OxyBands were generally well accepted by the study cohort; 95% of the study cohort found them comfortable to wear and said that the bands improved their understanding about safe oxygen administration. The results showed that the participating clinicians were knowledgeable about the risks of over-administration of oxygen and the target oxygen saturation rates, but this was not unexpected, given that all of them were working in respiratory and emergency services. However, health professionals from various other specialisms also deal with patients requiring emergency oxygen therapy, for example, ward staff. Therefore, it is important to assess and ensure awareness of the risks of oxygen over-administration among other health professions. Training on safe oxygen prescribing should be part of the mandatory training for all health professionals.
The OxyBand has some limitations. First, the numbers can be rubbed off, and this something that needs to be discussed with the manufacturer, who may be able to provide a robust solution. Second, the colour choice of the OxyBand was not to everybody's taste. The patients who disliked the grey colour fell into a red versus blue split, which could have been an influence of the passionate football following in Merseyside. Third, OxyBand is made of silicone, and non-specific skin irritation can be a possibility. Other aspects, such as the pH of the skin, microbes, sweat, skin lotions and personal hygiene, can all cause irritation. Further, irritation can increase when sweating is more prominent, for example, in higher temperatures. Finally, patients can potentially misplace the OxyBand, nullifying its potential benefits.
For those individuals who are likely to misplace the oxygen alert cards or OxyBands, tattooing the oxygen target saturation is an option, but not a recommended idea. Tattoos cannot be misplaced or easily removed, and emergency responders are unlikely to miss seeing an oxygen tattoo on the chest prior to attempting administrating emergency oxygen. However, target oxygen saturation, like all medical orders, need to be changeable depending on the clinical scenario.

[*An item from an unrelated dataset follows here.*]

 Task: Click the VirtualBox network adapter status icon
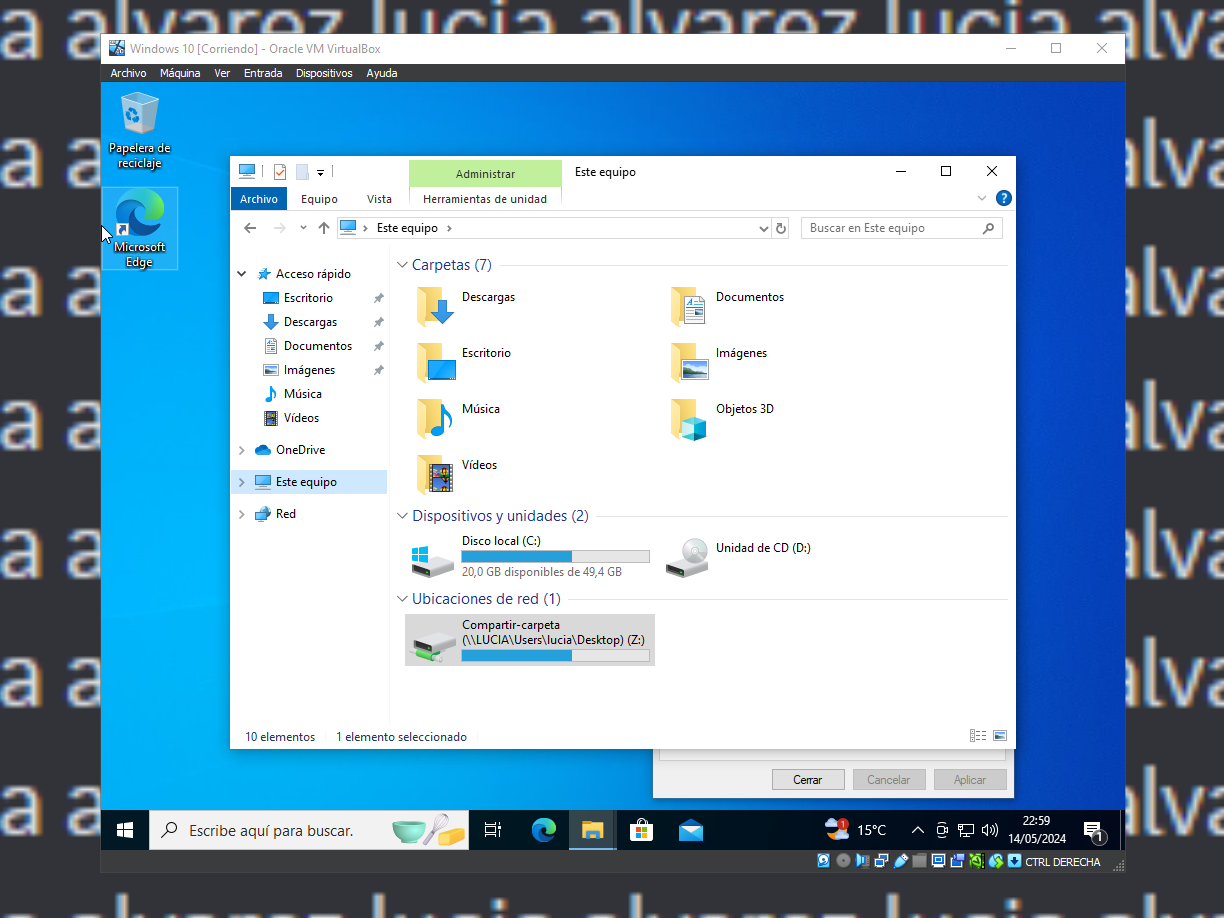click(x=882, y=860)
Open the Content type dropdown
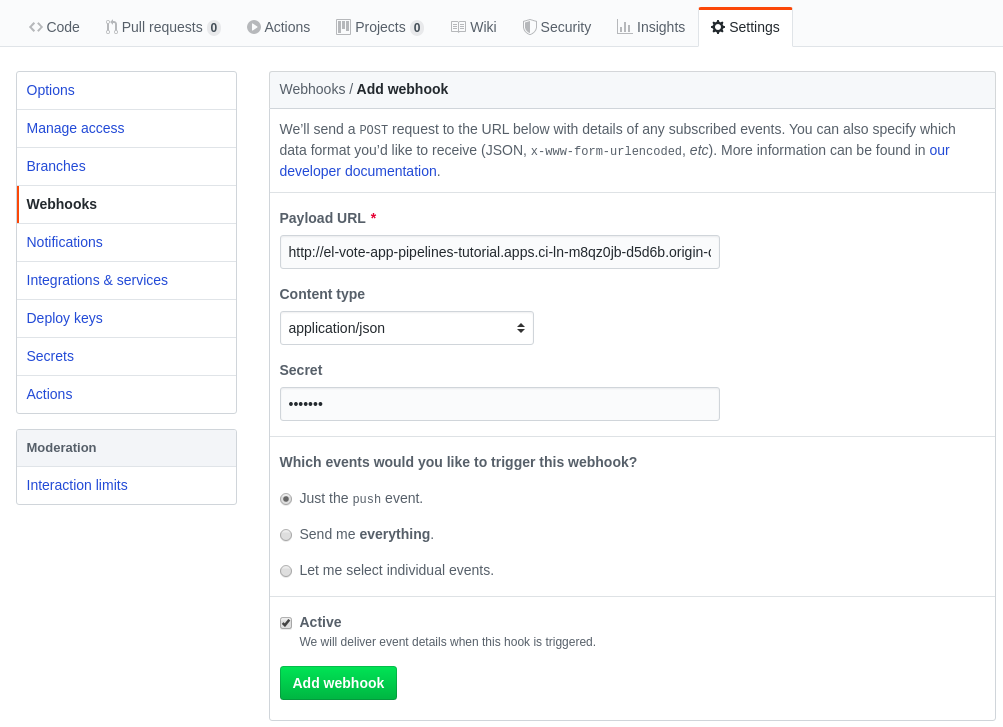 (407, 328)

If patients are permanently committed to preferences expressed at one time, they may be reluctant to express any interest in foregoing interventions. Circumstances change, removing an OxyBand or destroying an oxygen alert card is straightforward and free. Removing a tattoo, in contrast, is an expensive and time-consuming process.
Conclusion
Overall, the OxyBand is well accepted by patients and clinicians and has given both parties the confidence of utilising this innovation in a short space of time. This is an inexpensive and simple change in the authors' practice, but has a huge potential to improve safe oxygen prescribing.

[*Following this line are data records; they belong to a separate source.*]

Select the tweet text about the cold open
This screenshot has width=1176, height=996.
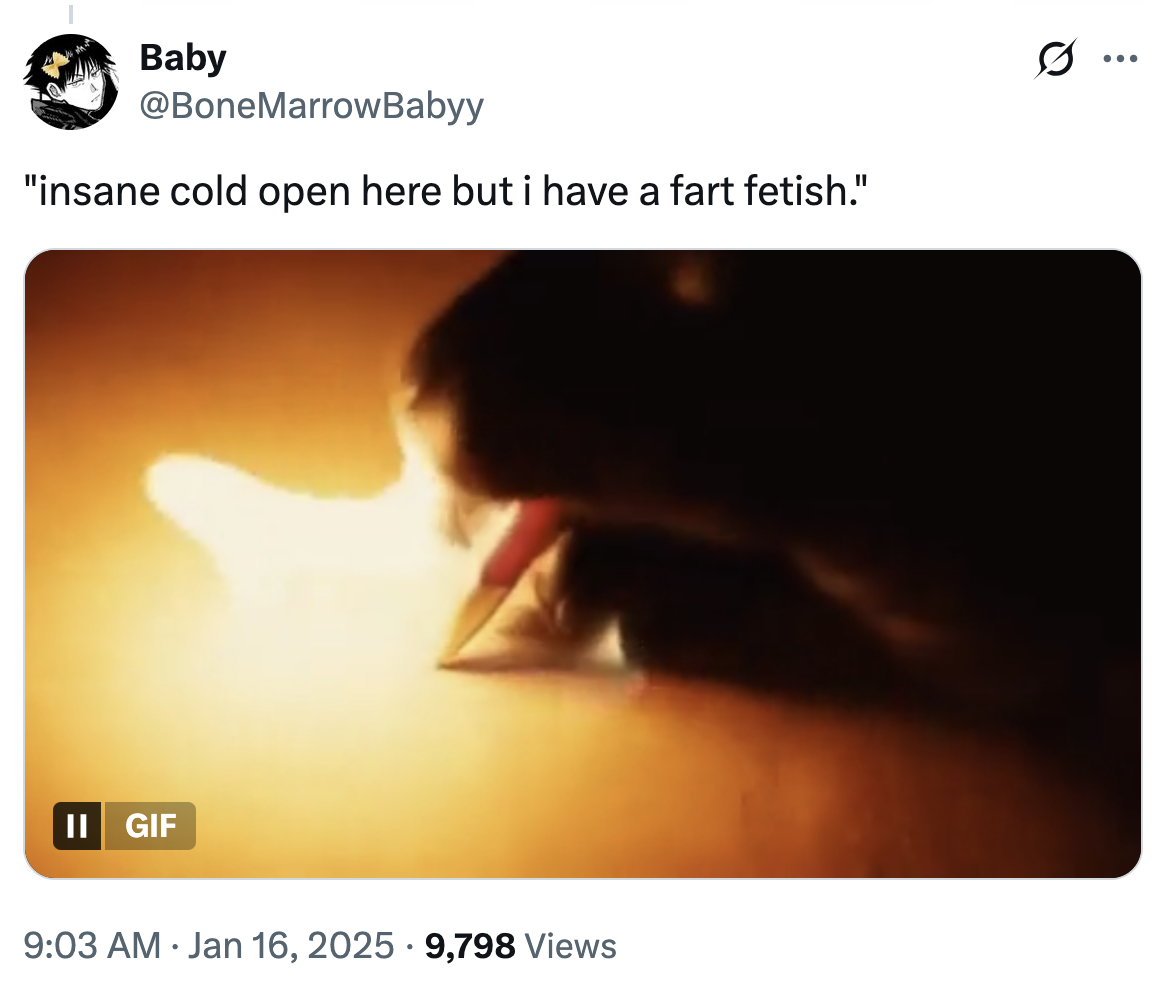pyautogui.click(x=446, y=190)
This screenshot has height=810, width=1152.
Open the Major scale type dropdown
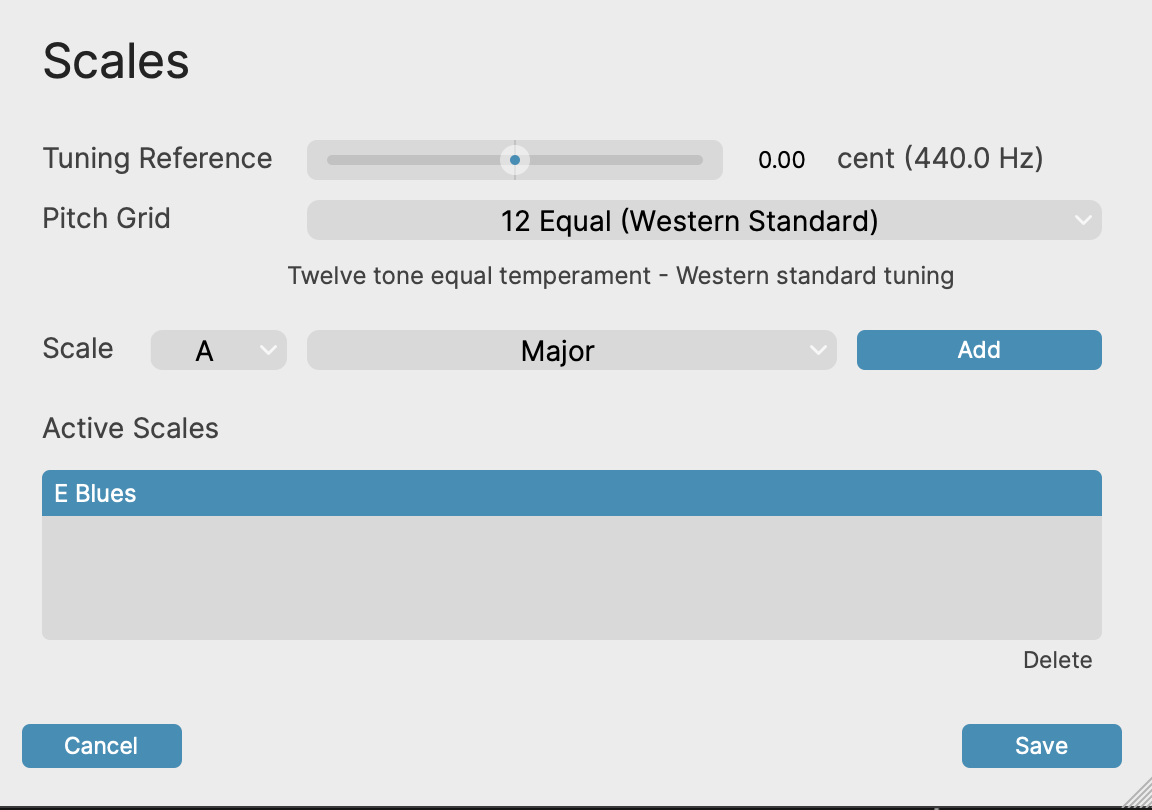558,350
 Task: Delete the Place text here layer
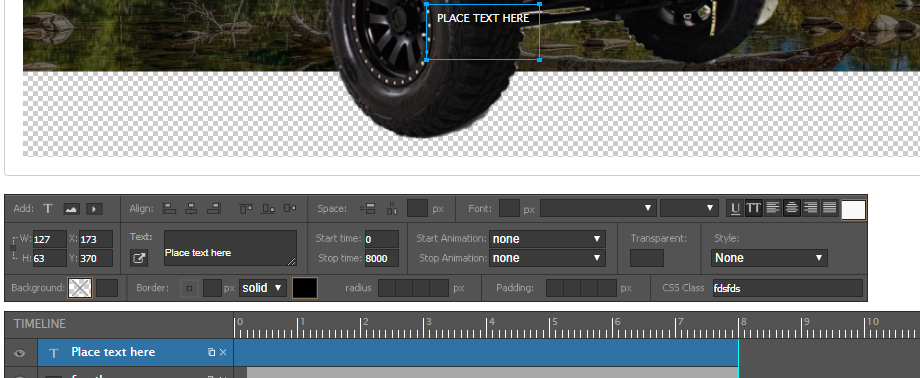click(223, 353)
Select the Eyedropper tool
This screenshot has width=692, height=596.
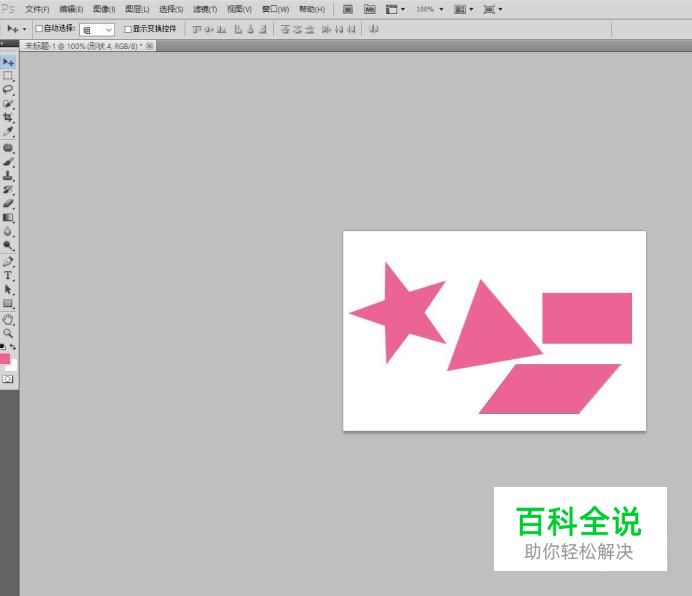pyautogui.click(x=8, y=132)
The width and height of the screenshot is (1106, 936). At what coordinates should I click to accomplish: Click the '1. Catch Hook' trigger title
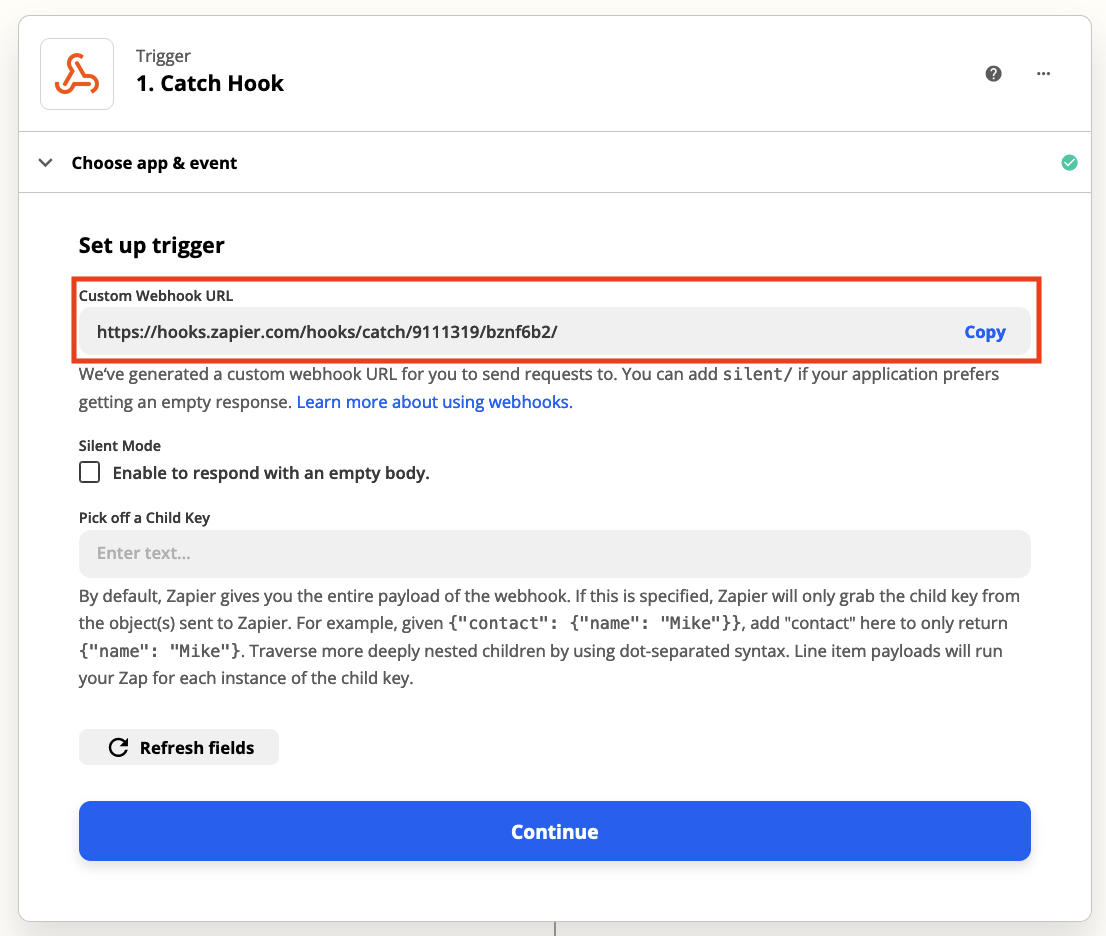point(210,83)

The next steps are to further examine the effectiveness of this intervention with a larger sample size and to disseminate the intervention to other emergency services in the country. The results of the present study indicated that clinicians were confident about oxygen prescribing practice, but all of them were working in respiratory and emergency services. Further exploration of non-specialists, community matrons and GPs needs to be undertaken as part of the initiative. Additionally, the durability of OxyBands needs to be assessed and reviewed to support their widespread implementation.